Ten Things I Hate About the Duke - Loretta Chase Page 0,35

puffed things.

Still, he’d seen her in wet clothes, and the way they clung to the undergarments had offered a better-than-usual view of her figure.

Though at present she was dry and well covered—up to her throat—the bodice of her green dress was closely fitted. He took note of the way her bosom rose and fell, and didn’t find it hard to estimate how much of that was fabric, and how much was woman.

He told himself to keep his mind on business. One wrong word, one wrong move, and he’d ruin everything.

“He’s dumbstruck,” he said.

“Good,” she said. “The mute sort of male is the best sort of male. Strong and silent type. Or weak and silent type. But silent. Above all, silent.”

“You’re acquainted with the gentleman, I believe,” Ashmont said. “Humphrey Morris, son of—”

A slight flicker in the grey eyes warned him he was treading on thin ice. “I know who he is.”

“He begs to be introduced to the young lady.” Ashmont leant in a little closer, and some delicious scent, fresh and herbal, rose to his nostrils. It took all his willpower not to lean in farther when he murmured, “He’s infatuated with Miss Marigold.”

“Who?”

“Miss Rose?”

“Do you mean Hyacinth?”

“That one,” he said. “Have pity on him. Can’t you let her sell him something?”

Her eyes glinted silver. She looked over her shoulder at the fair-haired girl. “My dear, this dubious person wants assistance.”

The girl stepped up to the counter.

Beside him, Morris let out a curious sound, like a sheep being strangled mid-bleat.

“Hyacinth, my love, here is Mr. Humphrey Morris,” said Miss Pomfret. “You know his mama, Lady Bartham.”

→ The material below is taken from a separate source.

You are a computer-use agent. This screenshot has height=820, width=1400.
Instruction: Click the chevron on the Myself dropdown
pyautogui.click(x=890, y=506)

She and her sister exchanged looks.

“In spite of the low company Mr. Morris keeps,” Miss Pomfret continued, “we may reckon him relatively harmless, to the extent that any member of his gender is harmless. He wishes to buy something for dear Lady Bartham and his sisters. And his aunts and great-aunts. All of them. Perhaps you can help him make up his mind.”

The girl’s cheeks pinkened prettily, the way such girls’ cheeks always did.

Morris stood like a great, stupid, scarlet-faced lump.

Ashmont gave him another elbow in the ribs. “There’s the girl. Do something.”

Morris moved toward the counter like a somnambulist.

The girl said, “Mr. Morris, perhaps you would like to look at this pincushion Mama made. Lady Bartham admired it very much . . .”

Leaving his besotted friend to sink or swim, Ashmont returned his attention to his target, who’d moved to one side of the stall to keep watch—and no doubt turn Morris to stone if he so much as breathed the wrong way.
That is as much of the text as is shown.